Here I show how to build, train, and implement autoencoders for deep fake creation.
Deep fakes - the use of deep learning to swap one person's face into another in video - are one of the most interesting and frightening ways that AI is being used today.
While deep fakes can be used for legitimate purposes, they can also be used in disinformation. With the ability to easily swap someone's face into any video, can we really trust what our eyes are telling us? A real-looking video of a politician or actor doing or saying something shocking might not be real at all.
In this article series, we're going to show how deep fakes work, and show how to implement them from scratch. We'll then take a look at DeepFaceLab, which is the all-in-one Tensorflow-powered tool often used for creating convincing deep fakes.
In the previous article we preprocessed our data by converting four videos into two facesets. In this article, we’ll build the autoencoders that will use the facesets. In my particular case, I’ve been working on Kaggle Notebooks since the beginning so I’ll use the previous Notebook’s output as the input of the one that I’m going to use now.
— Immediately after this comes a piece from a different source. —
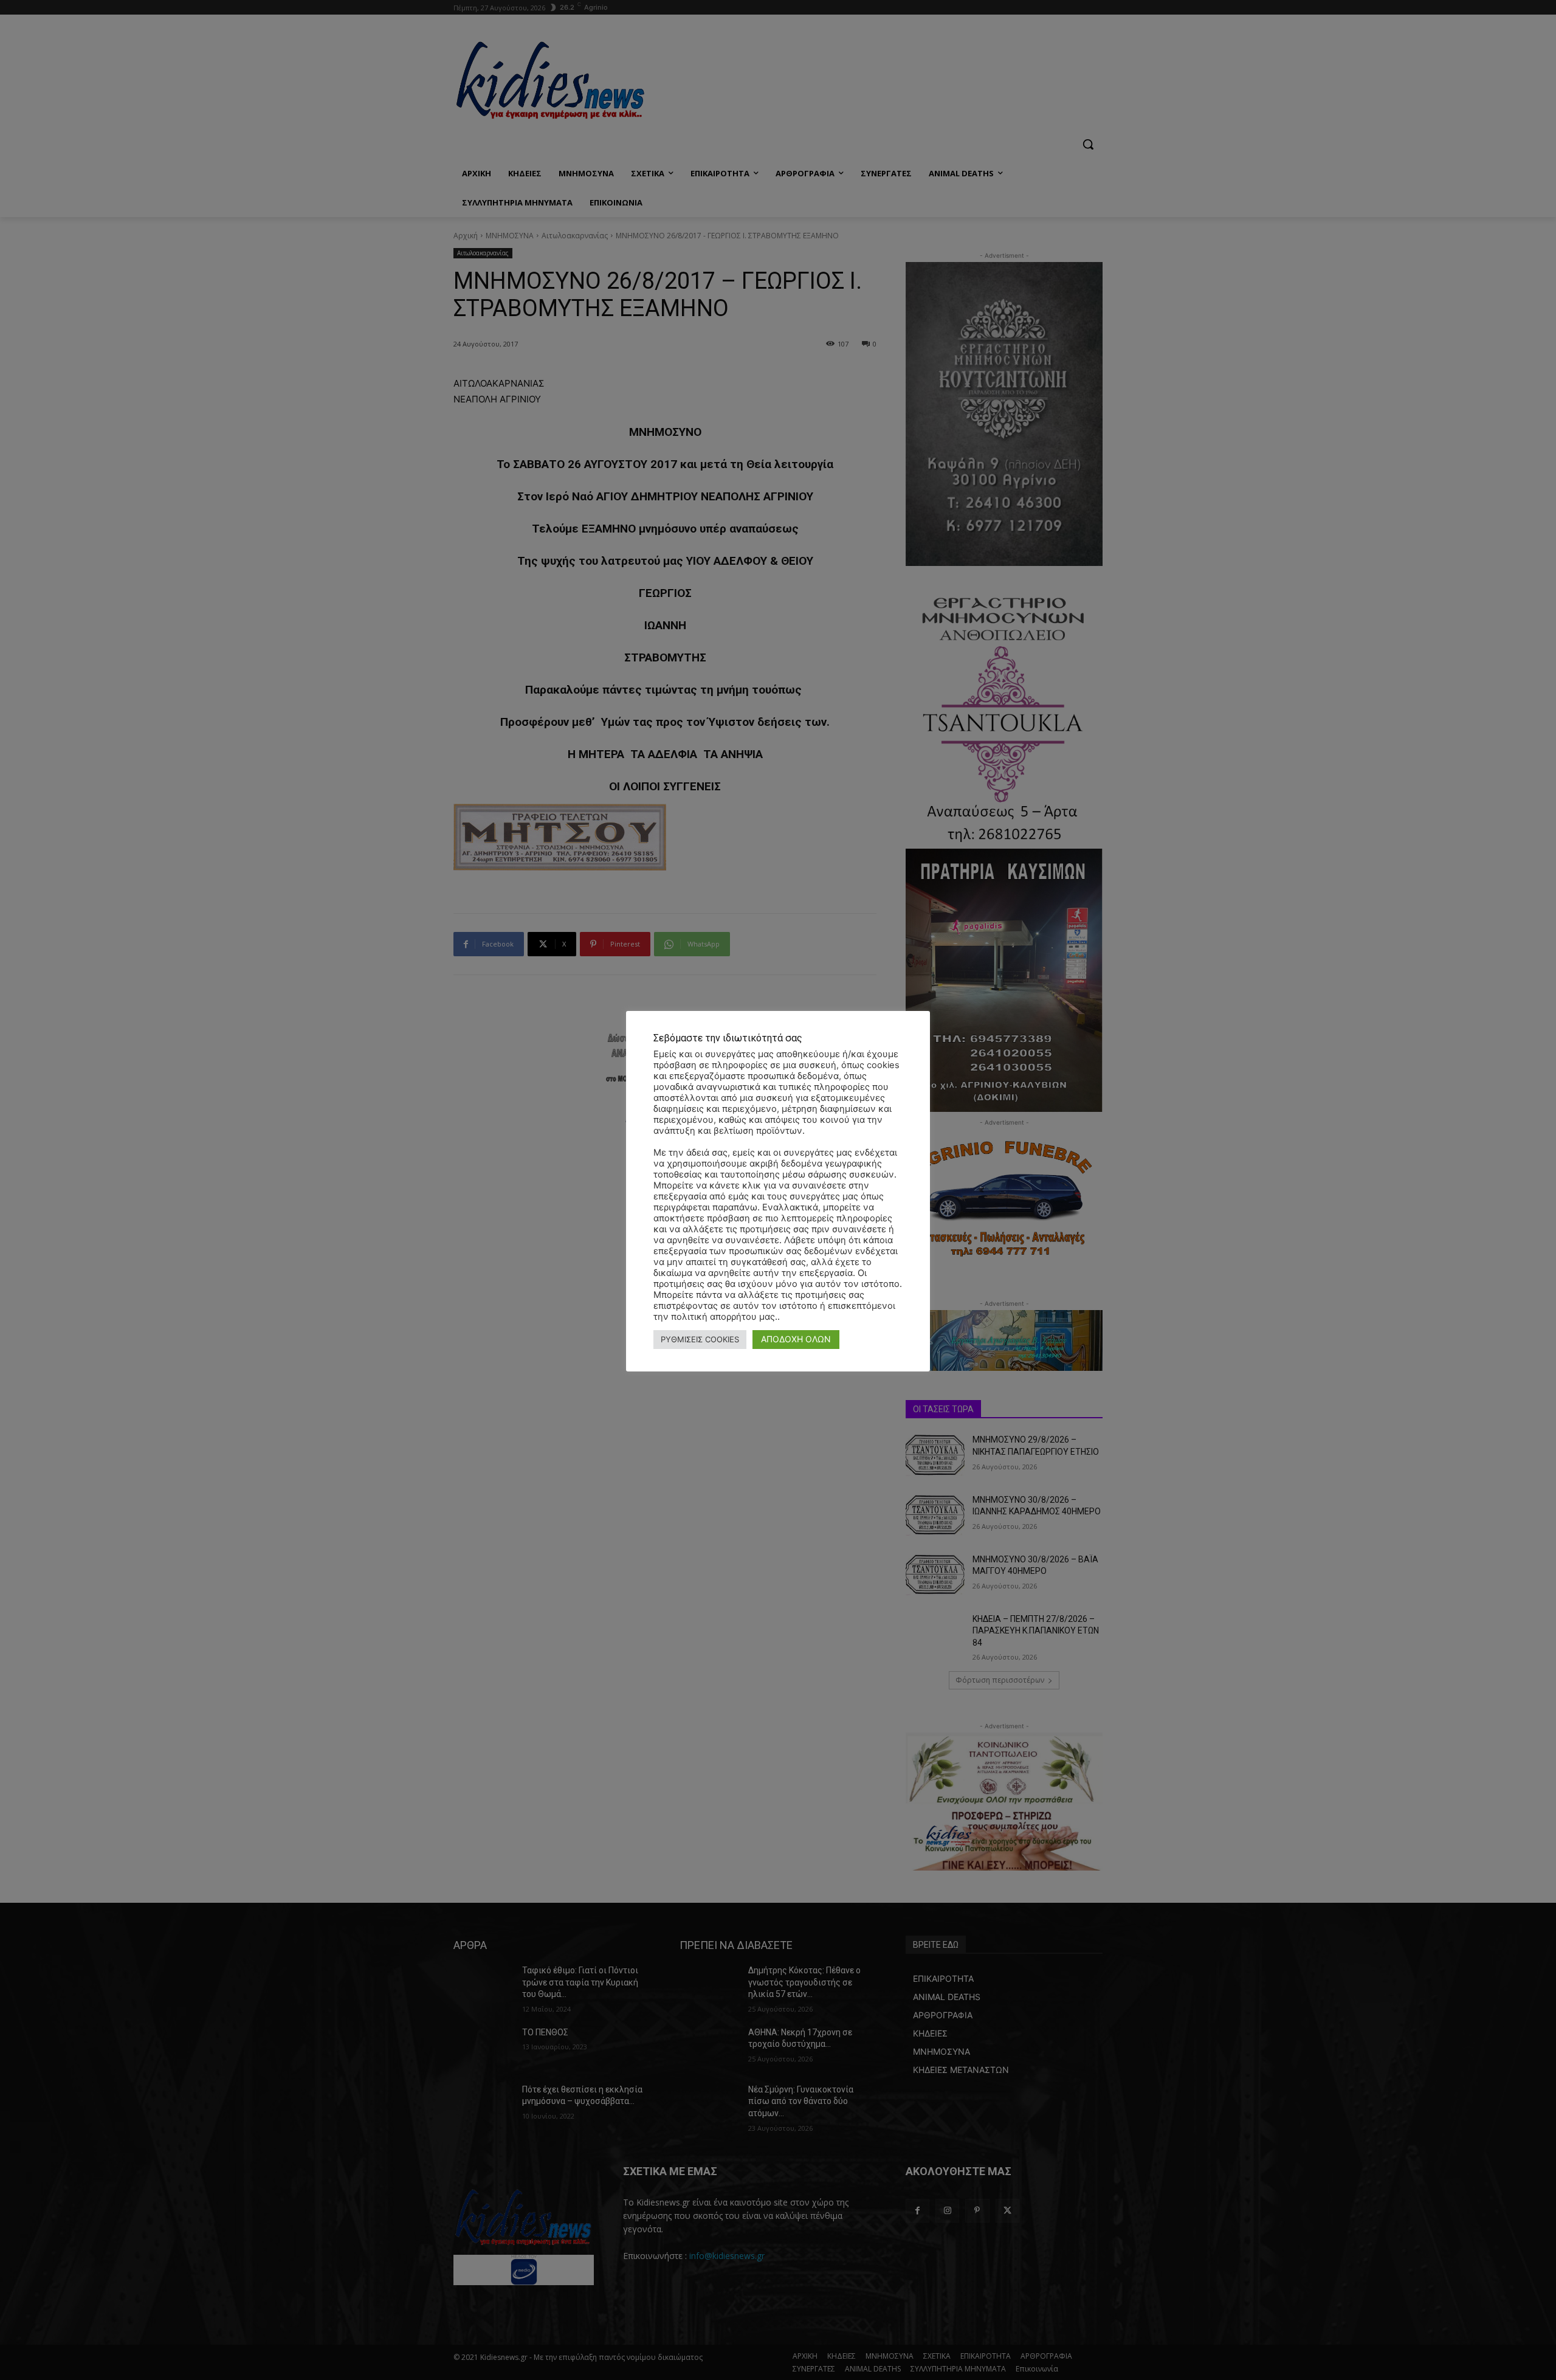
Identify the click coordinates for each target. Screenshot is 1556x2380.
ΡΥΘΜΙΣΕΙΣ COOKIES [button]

I’ll use this Notebook to tune the models’ hyperparameters but the actual heavy duty training will be run in the next topic where we’ll train our models on Google AI Platform using a Docker Container.
If you don’t know how to use a previous notebook’s output as the input of a new one, just create a new notebook and click the "Add data" button at the upper right corner:
Click "Notebook Output Files" and then "Your Datasets":
Finally, click "Add" next to the output file you want to import:
If you’re running this project locally, you’ll be using the images saved in the results_1 and results_2 folders. Once you’ve imported the required data, let’s jump into the actual code!
Setting up the Basics in the Notebook
Let’s start by importing the required libraries:
import numpy as np
import pandas as pd
import os
import matplotlib.pyplot as plt
import cv2
from tensorflow.keras.models import load_model
from sklearn.model_selection import train_test_split
import keras
from keras import layers
from tensorflow.keras.callbacks import ModelCheckpoint
import tensorflow as tf
Now let’s load the face sets that we’re going to use and split them to start the training.
Dataset Creation and Splitting
Let’s create a function to load up the data in a shape our models can understand. To do this, I’ll create a function that will help us with this task:
def create_dataset(path):
images = []
for dirname, _, filenames in os.walk(path):
for filename in filenames:
image = cv2.imread(os.path.join(dirname, filename))
image = cv2.cvtColor(image, cv2.COLOR_BGR2RGB)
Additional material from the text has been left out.